RECORD LIST >>
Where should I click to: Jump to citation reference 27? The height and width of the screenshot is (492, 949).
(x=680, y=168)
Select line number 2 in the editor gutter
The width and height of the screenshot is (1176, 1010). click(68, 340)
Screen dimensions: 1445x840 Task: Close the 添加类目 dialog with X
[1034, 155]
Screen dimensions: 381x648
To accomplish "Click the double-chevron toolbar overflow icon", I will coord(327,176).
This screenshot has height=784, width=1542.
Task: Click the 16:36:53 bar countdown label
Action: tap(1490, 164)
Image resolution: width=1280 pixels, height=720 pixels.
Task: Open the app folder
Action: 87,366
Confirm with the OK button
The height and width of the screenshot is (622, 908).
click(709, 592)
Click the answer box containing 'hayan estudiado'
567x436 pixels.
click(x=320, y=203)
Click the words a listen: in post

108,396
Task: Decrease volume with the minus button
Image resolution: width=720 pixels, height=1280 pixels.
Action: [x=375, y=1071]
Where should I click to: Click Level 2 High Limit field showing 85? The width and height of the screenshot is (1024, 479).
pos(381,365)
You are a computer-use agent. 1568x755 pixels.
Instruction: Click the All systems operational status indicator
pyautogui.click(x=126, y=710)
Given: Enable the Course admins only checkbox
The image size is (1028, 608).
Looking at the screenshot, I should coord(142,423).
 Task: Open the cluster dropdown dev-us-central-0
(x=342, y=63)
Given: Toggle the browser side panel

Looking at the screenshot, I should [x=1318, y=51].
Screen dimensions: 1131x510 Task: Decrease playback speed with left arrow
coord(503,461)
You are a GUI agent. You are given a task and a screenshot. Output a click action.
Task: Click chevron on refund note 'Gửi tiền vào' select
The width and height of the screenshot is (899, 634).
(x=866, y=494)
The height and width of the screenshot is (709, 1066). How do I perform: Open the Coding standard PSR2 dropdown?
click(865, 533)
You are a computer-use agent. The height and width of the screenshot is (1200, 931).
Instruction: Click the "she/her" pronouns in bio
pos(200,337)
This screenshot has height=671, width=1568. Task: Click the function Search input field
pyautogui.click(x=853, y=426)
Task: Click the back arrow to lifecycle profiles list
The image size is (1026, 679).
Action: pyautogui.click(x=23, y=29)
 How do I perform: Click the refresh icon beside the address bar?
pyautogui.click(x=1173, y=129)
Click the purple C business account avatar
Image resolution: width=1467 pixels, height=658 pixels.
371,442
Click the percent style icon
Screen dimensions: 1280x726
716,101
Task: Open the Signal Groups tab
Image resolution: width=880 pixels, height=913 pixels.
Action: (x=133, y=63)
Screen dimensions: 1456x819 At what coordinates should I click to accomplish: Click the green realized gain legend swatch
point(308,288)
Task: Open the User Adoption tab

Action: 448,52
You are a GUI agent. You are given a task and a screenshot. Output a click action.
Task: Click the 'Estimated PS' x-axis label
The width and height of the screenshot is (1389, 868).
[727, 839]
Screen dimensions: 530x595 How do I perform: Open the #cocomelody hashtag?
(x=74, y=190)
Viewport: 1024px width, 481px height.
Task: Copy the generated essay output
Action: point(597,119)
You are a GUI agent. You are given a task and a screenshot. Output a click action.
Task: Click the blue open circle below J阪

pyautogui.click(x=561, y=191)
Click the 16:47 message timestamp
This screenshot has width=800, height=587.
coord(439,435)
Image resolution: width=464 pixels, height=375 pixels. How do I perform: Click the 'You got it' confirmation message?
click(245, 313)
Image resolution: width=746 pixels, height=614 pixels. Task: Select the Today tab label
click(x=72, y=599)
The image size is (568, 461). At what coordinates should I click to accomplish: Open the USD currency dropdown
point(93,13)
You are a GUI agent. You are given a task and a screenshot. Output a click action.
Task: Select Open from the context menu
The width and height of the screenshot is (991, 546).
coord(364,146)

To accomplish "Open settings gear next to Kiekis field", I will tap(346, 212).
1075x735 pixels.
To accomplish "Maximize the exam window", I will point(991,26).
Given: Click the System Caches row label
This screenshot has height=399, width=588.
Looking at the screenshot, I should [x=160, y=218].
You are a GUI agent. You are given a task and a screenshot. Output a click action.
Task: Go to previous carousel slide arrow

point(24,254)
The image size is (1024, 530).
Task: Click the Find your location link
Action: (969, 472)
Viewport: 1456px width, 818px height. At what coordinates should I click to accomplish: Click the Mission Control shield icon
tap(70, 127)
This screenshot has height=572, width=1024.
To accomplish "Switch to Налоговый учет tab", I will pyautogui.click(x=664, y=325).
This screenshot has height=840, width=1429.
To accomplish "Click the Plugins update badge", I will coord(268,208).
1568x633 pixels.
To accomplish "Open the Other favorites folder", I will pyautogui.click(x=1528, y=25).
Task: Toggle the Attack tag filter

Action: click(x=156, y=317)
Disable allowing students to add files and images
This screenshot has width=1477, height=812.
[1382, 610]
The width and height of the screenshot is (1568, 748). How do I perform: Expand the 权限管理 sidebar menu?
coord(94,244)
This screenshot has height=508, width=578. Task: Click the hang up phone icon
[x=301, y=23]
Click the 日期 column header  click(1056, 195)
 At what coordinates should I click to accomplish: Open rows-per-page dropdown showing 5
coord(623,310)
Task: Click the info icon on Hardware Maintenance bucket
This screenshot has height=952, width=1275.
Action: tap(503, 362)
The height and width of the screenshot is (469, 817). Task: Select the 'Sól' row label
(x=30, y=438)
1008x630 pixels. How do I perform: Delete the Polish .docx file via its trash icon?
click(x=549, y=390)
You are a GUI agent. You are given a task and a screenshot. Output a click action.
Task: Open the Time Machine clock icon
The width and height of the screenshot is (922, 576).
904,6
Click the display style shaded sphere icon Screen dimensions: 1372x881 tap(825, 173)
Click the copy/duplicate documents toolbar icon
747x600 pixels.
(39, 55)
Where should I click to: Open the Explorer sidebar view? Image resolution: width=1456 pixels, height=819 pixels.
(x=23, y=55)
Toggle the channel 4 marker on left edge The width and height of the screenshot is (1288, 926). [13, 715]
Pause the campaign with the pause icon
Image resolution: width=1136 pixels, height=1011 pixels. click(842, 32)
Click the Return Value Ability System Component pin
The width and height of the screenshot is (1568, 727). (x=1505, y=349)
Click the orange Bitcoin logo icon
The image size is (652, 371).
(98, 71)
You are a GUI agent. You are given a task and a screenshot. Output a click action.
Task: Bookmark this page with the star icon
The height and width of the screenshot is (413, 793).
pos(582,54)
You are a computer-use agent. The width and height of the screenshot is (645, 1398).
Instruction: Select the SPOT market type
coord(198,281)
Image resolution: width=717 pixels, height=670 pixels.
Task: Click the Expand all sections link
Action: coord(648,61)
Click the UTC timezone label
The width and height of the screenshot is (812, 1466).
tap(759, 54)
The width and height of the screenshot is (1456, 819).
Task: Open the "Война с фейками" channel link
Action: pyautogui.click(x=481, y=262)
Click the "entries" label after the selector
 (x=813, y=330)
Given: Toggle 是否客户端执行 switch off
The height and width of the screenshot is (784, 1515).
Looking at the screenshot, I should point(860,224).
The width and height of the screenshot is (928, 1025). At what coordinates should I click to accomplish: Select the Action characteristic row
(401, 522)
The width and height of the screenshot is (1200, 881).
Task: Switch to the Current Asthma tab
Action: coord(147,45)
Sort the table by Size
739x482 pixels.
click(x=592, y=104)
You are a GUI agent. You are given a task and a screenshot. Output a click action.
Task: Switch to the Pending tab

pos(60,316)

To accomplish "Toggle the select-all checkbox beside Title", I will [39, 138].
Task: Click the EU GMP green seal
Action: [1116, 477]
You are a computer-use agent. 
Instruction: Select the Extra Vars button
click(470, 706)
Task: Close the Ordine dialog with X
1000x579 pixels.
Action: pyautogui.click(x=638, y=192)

STATED EXERCISE >> Reproduce all of the lines above verbatim, keeping their original order and wording.

WORKED SOLUTION >>
Where should I click to: Jump to citation reference 27? The height and width of the screenshot is (492, 949).
(x=680, y=168)
Select line number 2 in the editor gutter
The width and height of the screenshot is (1176, 1010). click(68, 340)
Screen dimensions: 1445x840 Task: Close the 添加类目 dialog with X
[1034, 155]
Screen dimensions: 381x648
To accomplish "Click the double-chevron toolbar overflow icon", I will coord(327,176).
This screenshot has height=784, width=1542.
Task: Click the 16:36:53 bar countdown label
Action: tap(1490, 164)
Image resolution: width=1280 pixels, height=720 pixels.
Task: Open the app folder
Action: 87,366
Confirm with the OK button
The height and width of the screenshot is (622, 908).
click(709, 592)
Click the answer box containing 'hayan estudiado'
567x436 pixels.
click(x=320, y=203)
Click the words a listen: in post

108,396
Task: Decrease volume with the minus button
Image resolution: width=720 pixels, height=1280 pixels.
Action: [x=375, y=1071]
Where should I click to: Click Level 2 High Limit field showing 85? The width and height of the screenshot is (1024, 479).
pos(381,365)
You are a computer-use agent. 1568x755 pixels.
Instruction: Click the All systems operational status indicator
pyautogui.click(x=126, y=710)
Given: Enable the Course admins only checkbox
The image size is (1028, 608).
Looking at the screenshot, I should coord(142,423).
 Task: Open the cluster dropdown dev-us-central-0
(x=342, y=63)
Given: Toggle the browser side panel

Looking at the screenshot, I should [x=1318, y=51].
Screen dimensions: 1131x510 Task: Decrease playback speed with left arrow
coord(503,461)
You are a GUI agent. You are given a task and a screenshot. Output a click action.
Task: Click chevron on refund note 'Gửi tiền vào' select
The width and height of the screenshot is (899, 634).
(x=866, y=494)
The height and width of the screenshot is (709, 1066). How do I perform: Open the Coding standard PSR2 dropdown?
click(865, 533)
You are a computer-use agent. The height and width of the screenshot is (1200, 931).
Instruction: Click the "she/her" pronouns in bio
pos(200,337)
This screenshot has height=671, width=1568. Task: Click the function Search input field
pyautogui.click(x=853, y=426)
Task: Click the back arrow to lifecycle profiles list
The image size is (1026, 679).
Action: pyautogui.click(x=23, y=29)
 How do I perform: Click the refresh icon beside the address bar?
pyautogui.click(x=1173, y=129)
Click the purple C business account avatar
Image resolution: width=1467 pixels, height=658 pixels.
371,442
Click the percent style icon
Screen dimensions: 1280x726
716,101
Task: Open the Signal Groups tab
Image resolution: width=880 pixels, height=913 pixels.
Action: (x=133, y=63)
Screen dimensions: 1456x819 At what coordinates should I click to accomplish: Click the green realized gain legend swatch
point(308,288)
Task: Open the User Adoption tab

Action: 448,52
You are a GUI agent. You are given a task and a screenshot. Output a click action.
Task: Click the 'Estimated PS' x-axis label
The width and height of the screenshot is (1389, 868).
[727, 839]
Screen dimensions: 530x595 How do I perform: Open the #cocomelody hashtag?
(x=74, y=190)
Viewport: 1024px width, 481px height.
Task: Copy the generated essay output
Action: point(597,119)
You are a GUI agent. You are given a task and a screenshot. Output a click action.
Task: Click the blue open circle below J阪

pyautogui.click(x=561, y=191)
Click the 16:47 message timestamp
This screenshot has width=800, height=587.
coord(439,435)
Image resolution: width=464 pixels, height=375 pixels. How do I perform: Click the 'You got it' confirmation message?
click(245, 313)
Image resolution: width=746 pixels, height=614 pixels. Task: Select the Today tab label
click(x=72, y=599)
The image size is (568, 461). At what coordinates should I click to accomplish: Open the USD currency dropdown
point(93,13)
You are a GUI agent. You are given a task and a screenshot. Output a click action.
Task: Select Open from the context menu
The width and height of the screenshot is (991, 546).
coord(364,146)

To accomplish "Open settings gear next to Kiekis field", I will tap(346, 212).
1075x735 pixels.
To accomplish "Maximize the exam window", I will point(991,26).
Given: Click the System Caches row label
This screenshot has height=399, width=588.
Looking at the screenshot, I should [x=160, y=218].
You are a GUI agent. You are given a task and a screenshot. Output a click action.
Task: Go to previous carousel slide arrow

point(24,254)
The image size is (1024, 530).
Task: Click the Find your location link
Action: (969, 472)
Viewport: 1456px width, 818px height. At what coordinates should I click to accomplish: Click the Mission Control shield icon
tap(70, 127)
This screenshot has height=572, width=1024.
To accomplish "Switch to Налоговый учет tab", I will pyautogui.click(x=664, y=325).
This screenshot has height=840, width=1429.
To accomplish "Click the Plugins update badge", I will coord(268,208).
1568x633 pixels.
To accomplish "Open the Other favorites folder", I will pyautogui.click(x=1528, y=25).
Task: Toggle the Attack tag filter

Action: click(x=156, y=317)
Disable allowing students to add files and images
This screenshot has width=1477, height=812.
[1382, 610]
The width and height of the screenshot is (1568, 748). How do I perform: Expand the 权限管理 sidebar menu?
coord(94,244)
This screenshot has height=508, width=578. Task: Click the hang up phone icon
[x=301, y=23]
Click the 日期 column header  click(1056, 195)
 At what coordinates should I click to accomplish: Open rows-per-page dropdown showing 5
coord(623,310)
Task: Click the info icon on Hardware Maintenance bucket
This screenshot has height=952, width=1275.
Action: tap(503, 362)
The height and width of the screenshot is (469, 817). Task: Select the 'Sól' row label
(x=30, y=438)
1008x630 pixels. How do I perform: Delete the Polish .docx file via its trash icon?
click(x=549, y=390)
You are a GUI agent. You are given a task and a screenshot. Output a click action.
Task: Open the Time Machine clock icon
The width and height of the screenshot is (922, 576).
904,6
Click the display style shaded sphere icon Screen dimensions: 1372x881 tap(825, 173)
Click the copy/duplicate documents toolbar icon
747x600 pixels.
(39, 55)
Where should I click to: Open the Explorer sidebar view? Image resolution: width=1456 pixels, height=819 pixels.
(x=23, y=55)
Toggle the channel 4 marker on left edge The width and height of the screenshot is (1288, 926). [13, 715]
Pause the campaign with the pause icon
Image resolution: width=1136 pixels, height=1011 pixels. click(842, 32)
Click the Return Value Ability System Component pin
The width and height of the screenshot is (1568, 727). (x=1505, y=349)
Click the orange Bitcoin logo icon
The image size is (652, 371).
(98, 71)
You are a GUI agent. You are given a task and a screenshot. Output a click action.
Task: Bookmark this page with the star icon
The height and width of the screenshot is (413, 793).
pos(582,54)
You are a computer-use agent. The width and height of the screenshot is (645, 1398).
Instruction: Select the SPOT market type
coord(198,281)
Image resolution: width=717 pixels, height=670 pixels.
Task: Click the Expand all sections link
Action: coord(648,61)
Click the UTC timezone label
The width and height of the screenshot is (812, 1466).
tap(759, 54)
The width and height of the screenshot is (1456, 819).
Task: Open the "Война с фейками" channel link
Action: pyautogui.click(x=481, y=262)
Click the "entries" label after the selector
 (x=813, y=330)
Given: Toggle 是否客户端执行 switch off
The height and width of the screenshot is (784, 1515).
Looking at the screenshot, I should point(860,224).
The width and height of the screenshot is (928, 1025). At what coordinates should I click to accomplish: Select the Action characteristic row
(401, 522)
The width and height of the screenshot is (1200, 881).
Task: Switch to the Current Asthma tab
Action: coord(147,45)
Sort the table by Size
739x482 pixels.
click(x=592, y=104)
You are a GUI agent. You are given a task and a screenshot. Output a click action.
Task: Switch to the Pending tab

pos(60,316)

To accomplish "Toggle the select-all checkbox beside Title", I will [39, 138].
Task: Click the EU GMP green seal
Action: [1116, 477]
You are a computer-use agent. 
Instruction: Select the Extra Vars button
click(470, 706)
Task: Close the Ordine dialog with X
1000x579 pixels.
Action: pyautogui.click(x=638, y=192)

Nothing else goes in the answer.